-- EXERCISE TASK 1 --
In the records, rewrite every line from the first one through the line containing "This screenshot has height=1288, width=926.", replacing "Identify" with "Find" and leaving everything else unchanged. Return only those lines.

-- EXCERPT TO READ --

____

But I'm doing this wrongly. We ended with that stuff -- good planning because then we could get out fast, patience exhausted. But we started with the Nurse paintings: they may only be huge inkjet repros of trashy nurse novel covers, painted over in bold colors and drippy paint, but they are, as one says, the most "painterly" canvases in RP's oeuvre. I suppose that might be conjectured to mean something about the return of some kind of "action" to the canvas. But it seems RP got a bad conscience about that, so he then set about to cut out "dirty" pictures and paste them onto repros from a de Kooning catalog. The end results were at least cartoonishly amusing, and I suppose it's always fun to see a little porn with your high art pretensions (snicker snicker). In fact, my favorite moment of the visit was in that very room as the obliging museum personage, conducting some ancient couple into the room, was jawing about the value of RP's prints -- the couple seemed prospective buyers and I was amused to think of them trying to decide if they wanted to buy the piece with the biggest boobs or the biggest dick.

____

-- DATA SHOWN --
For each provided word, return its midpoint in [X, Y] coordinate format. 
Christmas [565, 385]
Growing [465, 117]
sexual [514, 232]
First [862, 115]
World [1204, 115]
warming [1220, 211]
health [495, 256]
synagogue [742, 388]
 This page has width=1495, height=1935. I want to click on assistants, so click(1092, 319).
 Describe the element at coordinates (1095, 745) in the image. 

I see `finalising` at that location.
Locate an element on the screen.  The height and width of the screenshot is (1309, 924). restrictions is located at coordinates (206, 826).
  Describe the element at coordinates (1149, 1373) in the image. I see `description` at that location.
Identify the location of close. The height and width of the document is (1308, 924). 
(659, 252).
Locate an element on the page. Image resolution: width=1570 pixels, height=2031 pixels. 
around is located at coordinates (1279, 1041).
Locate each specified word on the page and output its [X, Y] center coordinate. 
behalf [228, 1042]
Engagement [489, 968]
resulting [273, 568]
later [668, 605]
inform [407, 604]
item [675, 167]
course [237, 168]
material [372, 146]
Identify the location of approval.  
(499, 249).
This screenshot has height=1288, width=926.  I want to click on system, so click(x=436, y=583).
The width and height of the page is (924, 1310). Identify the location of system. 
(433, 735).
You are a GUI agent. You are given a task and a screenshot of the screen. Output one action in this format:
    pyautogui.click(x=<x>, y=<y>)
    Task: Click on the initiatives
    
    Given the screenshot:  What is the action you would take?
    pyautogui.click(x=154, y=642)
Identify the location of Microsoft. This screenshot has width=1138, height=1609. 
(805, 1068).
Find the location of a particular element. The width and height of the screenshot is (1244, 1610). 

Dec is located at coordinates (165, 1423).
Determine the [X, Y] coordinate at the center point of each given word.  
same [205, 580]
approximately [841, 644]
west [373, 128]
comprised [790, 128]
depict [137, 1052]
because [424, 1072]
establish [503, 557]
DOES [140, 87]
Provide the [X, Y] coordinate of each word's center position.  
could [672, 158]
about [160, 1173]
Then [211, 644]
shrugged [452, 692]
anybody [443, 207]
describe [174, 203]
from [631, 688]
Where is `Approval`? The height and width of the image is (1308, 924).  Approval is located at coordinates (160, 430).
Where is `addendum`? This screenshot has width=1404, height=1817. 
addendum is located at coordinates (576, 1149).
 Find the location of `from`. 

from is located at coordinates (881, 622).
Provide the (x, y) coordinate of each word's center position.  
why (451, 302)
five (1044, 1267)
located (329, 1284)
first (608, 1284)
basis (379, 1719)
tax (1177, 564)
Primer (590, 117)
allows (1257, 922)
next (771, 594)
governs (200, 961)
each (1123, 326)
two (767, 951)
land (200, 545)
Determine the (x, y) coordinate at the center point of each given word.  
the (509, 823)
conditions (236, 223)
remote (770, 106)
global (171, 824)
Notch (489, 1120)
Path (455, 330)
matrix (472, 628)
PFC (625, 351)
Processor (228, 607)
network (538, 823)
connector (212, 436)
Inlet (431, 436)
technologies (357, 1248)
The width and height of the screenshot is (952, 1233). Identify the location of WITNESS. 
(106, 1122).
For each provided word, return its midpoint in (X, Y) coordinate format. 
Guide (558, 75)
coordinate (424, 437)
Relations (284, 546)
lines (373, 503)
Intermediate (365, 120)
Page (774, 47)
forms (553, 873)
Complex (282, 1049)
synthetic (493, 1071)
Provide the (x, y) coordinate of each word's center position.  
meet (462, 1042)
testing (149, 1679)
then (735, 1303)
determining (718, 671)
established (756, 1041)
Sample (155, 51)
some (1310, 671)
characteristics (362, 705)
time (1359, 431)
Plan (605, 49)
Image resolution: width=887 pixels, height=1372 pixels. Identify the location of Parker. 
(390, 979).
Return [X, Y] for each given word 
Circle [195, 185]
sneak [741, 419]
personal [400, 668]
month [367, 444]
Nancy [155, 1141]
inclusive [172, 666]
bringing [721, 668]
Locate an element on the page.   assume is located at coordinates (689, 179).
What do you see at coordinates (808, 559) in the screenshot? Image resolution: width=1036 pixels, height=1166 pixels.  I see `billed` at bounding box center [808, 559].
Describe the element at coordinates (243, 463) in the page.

____

-- EXERCISE TASK 2 --
Transcribe the art review passage in full, word for word.

-- COMPLETE OUTPUT 1 --
For each provided word, return its midpoint in [X, Y] coordinate format. 
Christmas [565, 385]
Growing [465, 117]
sexual [514, 232]
First [862, 115]
World [1204, 115]
warming [1220, 211]
health [495, 256]
synagogue [742, 388]
 This page has width=1495, height=1935. I want to click on assistants, so click(1092, 319).
 Describe the element at coordinates (1095, 745) in the image. 

I see `finalising` at that location.
Locate an element on the screen.  The height and width of the screenshot is (1309, 924). restrictions is located at coordinates (206, 826).
  Describe the element at coordinates (1149, 1373) in the image. I see `description` at that location.
Find the location of close. The height and width of the document is (1308, 924). 
(659, 252).
Locate an element on the page. Image resolution: width=1570 pixels, height=2031 pixels. 
around is located at coordinates (1279, 1041).
Locate each specified word on the page and output its [X, Y] center coordinate. 
behalf [228, 1042]
Engagement [489, 968]
resulting [273, 568]
later [668, 605]
inform [407, 604]
item [675, 167]
course [237, 168]
material [372, 146]
Find the location of approval.  
(499, 249).
This screenshot has height=1288, width=926.  I want to click on system, so click(x=436, y=583).

-- COMPLETE OUTPUT 2 --
But I'm doing this wrongly. We ended with that stuff -- good planning because then we could get out fast, patience exhausted. But we started with the Nurse paintings: they may only be huge inkjet repros of trashy nurse novel covers, painted over in bold colors and drippy paint, but they are, as one says, the most "painterly" canvases in RP's oeuvre. I suppose that might be conjectured to mean something about the return of some kind of "action" to the canvas. But it seems RP got a bad conscience about that, so he then set about to cut out "dirty" pictures and paste them onto repros from a de Kooning catalog. The end results were at least cartoonishly amusing, and I suppose it's always fun to see a little porn with your high art pretensions (snicker snicker). In fact, my favorite moment of the visit was in that very room as the obliging museum personage, conducting some ancient couple into the room, was jawing about the value of RP's prints -- the couple seemed prospective buyers and I was amused to think of them trying to decide if they wanted to buy the piece with the biggest boobs or the biggest dick.